Here is another data file, this one with 12 points:
12 349 124 541 978 457 565 942 313 583 288 21 225 307 246 197 505 303 392 414 516 596 413 544 448 35 401 363 207 908 249 220 257 373 114 588 183It turns out that 0 5 2 1 6 7 9 11 8 10 4 3 is an optimal tour for this data file. I found this out by feeding the numbers into a little C program, etsp.c , which gave me a tour. Then I verified the length of this tour with another little C program, checktour.c , which accepts the name of the data file on the command line and the tour on standard input; it told me the length of the tour is 3696.345703. You may use these programs for any purpose you wish. I suggest you look through etsp.c for ideas about how to represent the points, tours, code for the Euclidean distance, etc.
Here are the data files:
tour10.txt: 0 1 2 3 4 5 6 7 8 9 tour20.txt: 0 1 2 3 4 5 6 7 8 9 10 11 12 13 14 15 16 17 18 19and so forth.

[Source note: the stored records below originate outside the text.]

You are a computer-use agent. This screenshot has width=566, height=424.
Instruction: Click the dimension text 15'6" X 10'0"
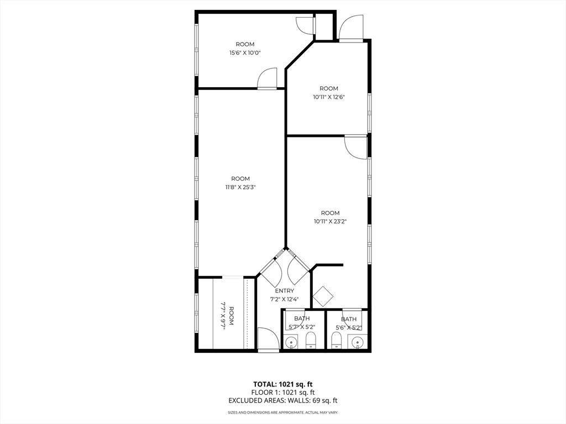tap(245, 53)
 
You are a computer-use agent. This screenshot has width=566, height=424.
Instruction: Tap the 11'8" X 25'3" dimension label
tap(240, 187)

Make sure all of the vertices for each tour are listed on the same line. i.e., one line per tour. This will make for very long lines for some tours; that's OK, my e-mail program can handle it and your program should be able to generate it.
Your grade will be on a scale of 1..10, with extra credit up to 15. Your assignment will only be graded if it is submitted in the proper format described above, so be very careful that you follow it; if you have any questions, please ask them. Assuming your assignment is submitted on time and in the proper format, your score will start at 5. You will get one more point for each tour of yours whose length is less than the class average (less than, not less than or equal to) for that tour.

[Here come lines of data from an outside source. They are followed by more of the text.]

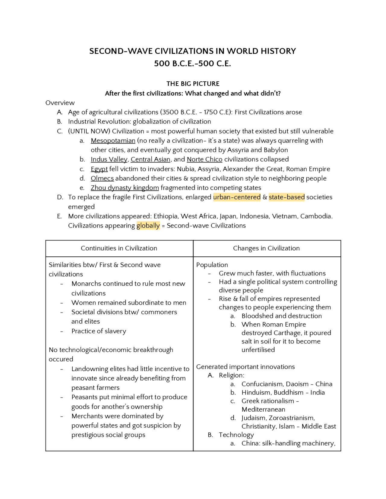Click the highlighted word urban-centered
click(x=237, y=197)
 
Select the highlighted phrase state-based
click(x=286, y=197)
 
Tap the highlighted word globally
click(x=148, y=225)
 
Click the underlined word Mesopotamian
click(x=113, y=140)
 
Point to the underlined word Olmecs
click(x=102, y=178)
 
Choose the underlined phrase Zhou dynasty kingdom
click(x=125, y=188)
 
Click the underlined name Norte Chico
click(x=204, y=159)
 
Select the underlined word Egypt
click(x=99, y=169)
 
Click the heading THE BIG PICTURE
click(x=193, y=83)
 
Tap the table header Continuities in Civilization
click(x=119, y=248)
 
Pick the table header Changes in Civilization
click(x=266, y=248)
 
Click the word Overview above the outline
click(x=60, y=103)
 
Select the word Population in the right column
click(x=212, y=265)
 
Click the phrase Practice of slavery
click(x=99, y=331)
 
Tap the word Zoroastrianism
click(x=292, y=418)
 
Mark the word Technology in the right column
click(x=236, y=435)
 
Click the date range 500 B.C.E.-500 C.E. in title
click(x=192, y=64)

For this assignment, you may work together if you like. That means you may share code, talk in explicit detail about the problem, trade results, all the stuff you're not normally supposed to do. You may form cliques or gangland-style syndicates (no intimidation or sabotage, please). You may use any resource you can find on the World Wide Web, in the library, or anywhere else. You may shamelessly rip off someone elses program you found on the Web if you can hack it to solve this problem. You may compute your solutions using any computing hardware you can get your hands on, or completely by hand if you wish (I just require that you submit the final results from ringer in the proper format). Lots of research has been done and programs written to solve the general and Euclidean travelling salesman problems with varying degrees of efficiency and much of it is available on the Web.
Note that 19! = 121,645,100,408,832,000, so my brute-force C code won't get you very far beyond the 10-point file; you'll have to go to a different method or wait for the heat death of the universe (the assignment is due before then).
This assignment is due through e-mail by midnight, Tuesday, April 28, 1998.